Task requirements: Go through the records and extract every line with the word "This".

Listed records:
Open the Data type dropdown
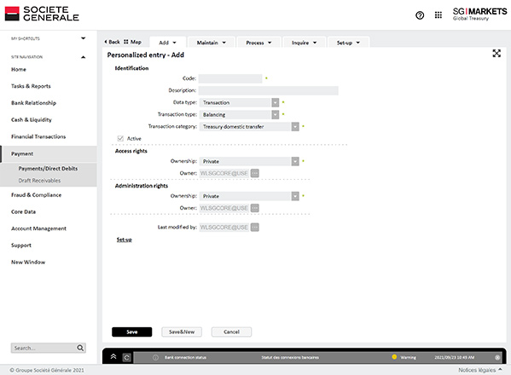click(x=276, y=102)
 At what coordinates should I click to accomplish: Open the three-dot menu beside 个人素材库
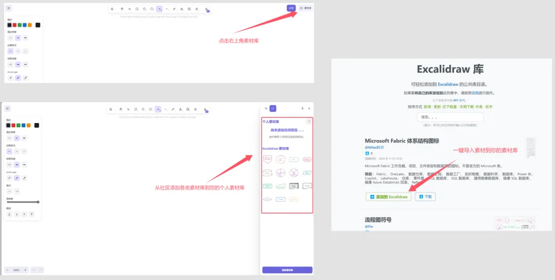pyautogui.click(x=308, y=121)
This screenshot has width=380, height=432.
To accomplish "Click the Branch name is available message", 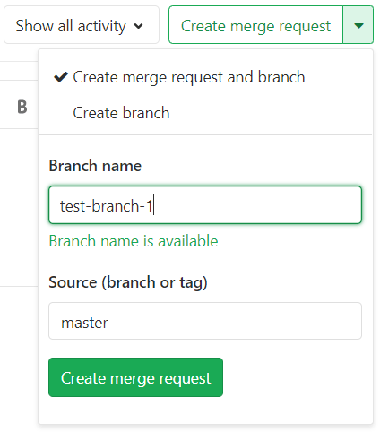I will point(134,241).
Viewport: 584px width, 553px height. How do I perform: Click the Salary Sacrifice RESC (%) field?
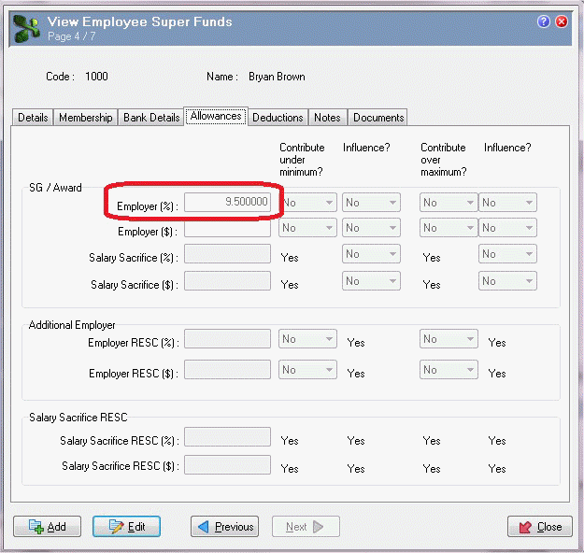(x=227, y=437)
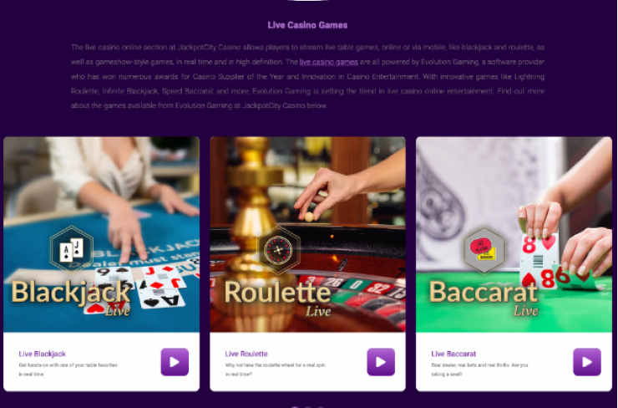Click the Live Casino Games heading

pos(307,25)
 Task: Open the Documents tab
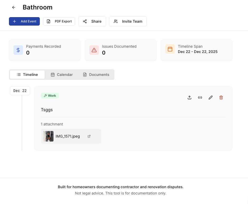point(96,75)
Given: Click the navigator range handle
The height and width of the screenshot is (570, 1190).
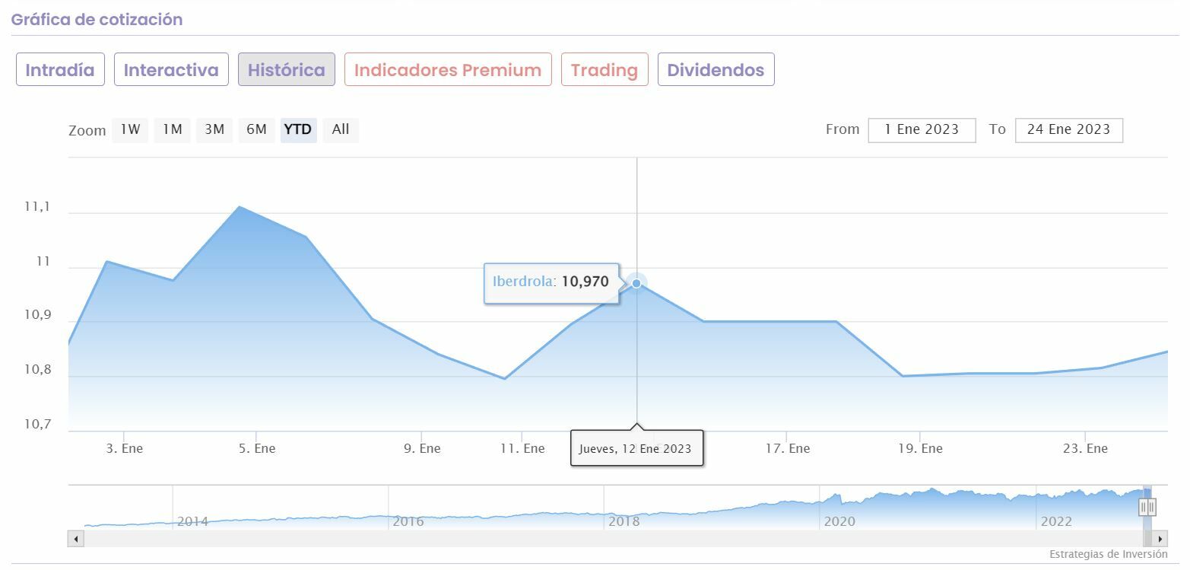Looking at the screenshot, I should (1147, 507).
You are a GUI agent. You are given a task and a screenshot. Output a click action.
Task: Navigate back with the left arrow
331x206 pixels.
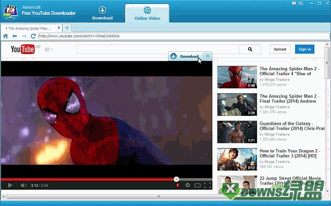[x=14, y=36]
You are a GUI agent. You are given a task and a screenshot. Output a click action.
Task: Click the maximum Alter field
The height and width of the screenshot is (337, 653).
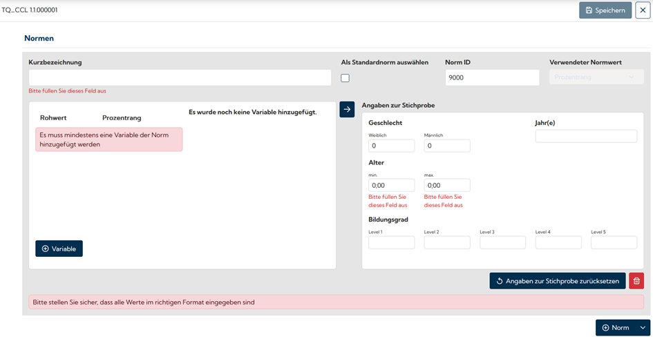point(447,185)
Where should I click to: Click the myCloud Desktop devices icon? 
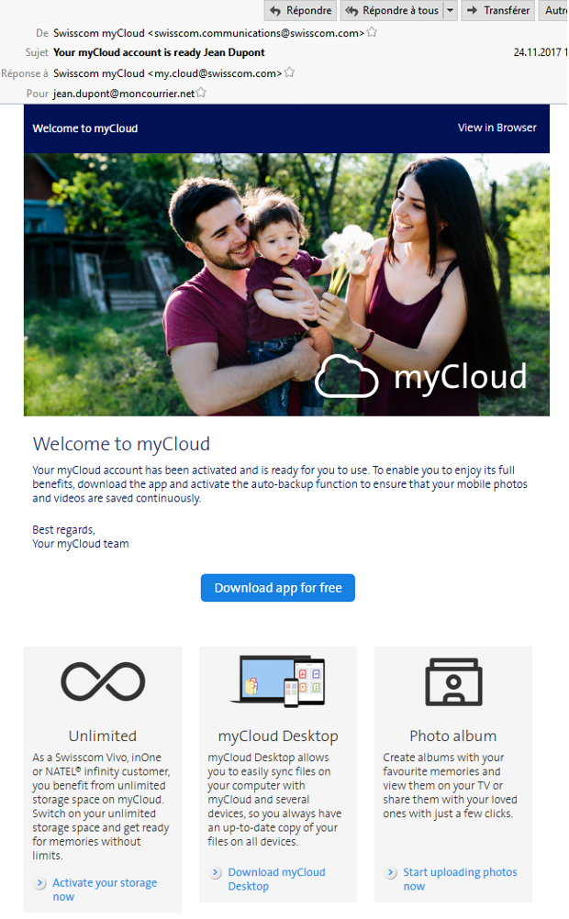[277, 681]
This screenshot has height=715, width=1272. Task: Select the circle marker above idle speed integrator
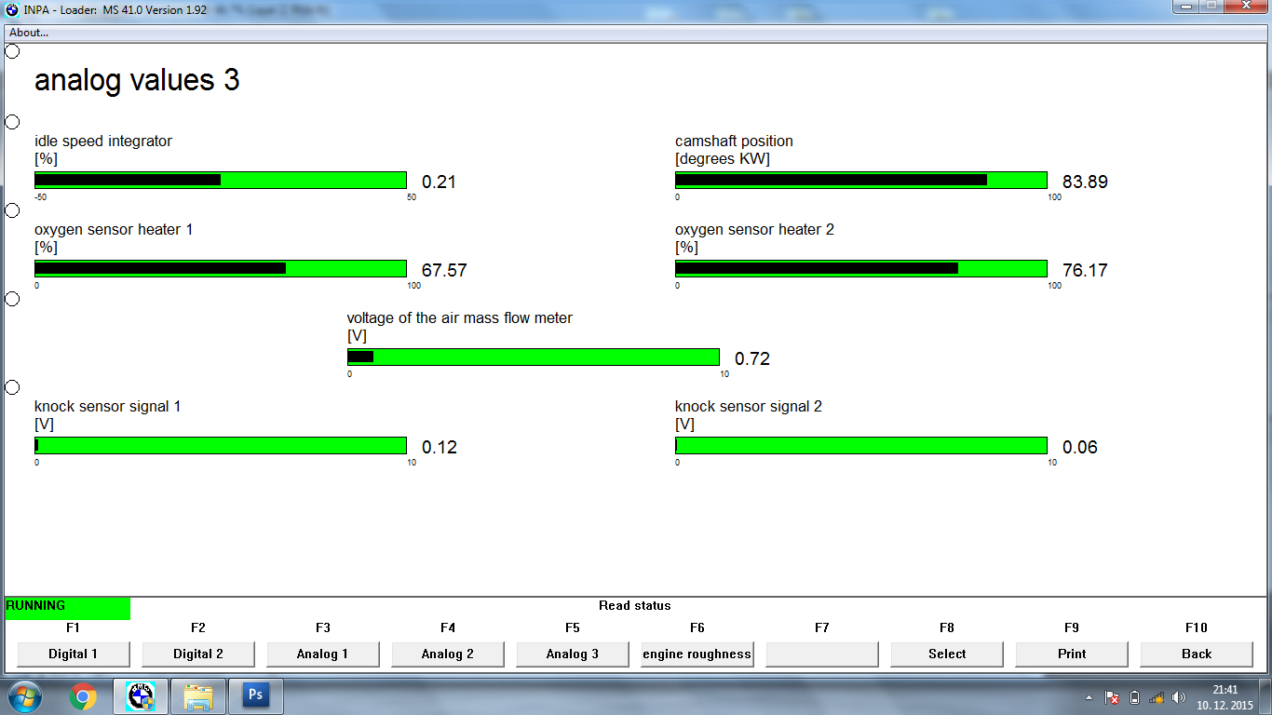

Exercise solution:
This screenshot has width=380, height=432.
This screenshot has height=715, width=1272. Task: Select the circle marker above idle speed integrator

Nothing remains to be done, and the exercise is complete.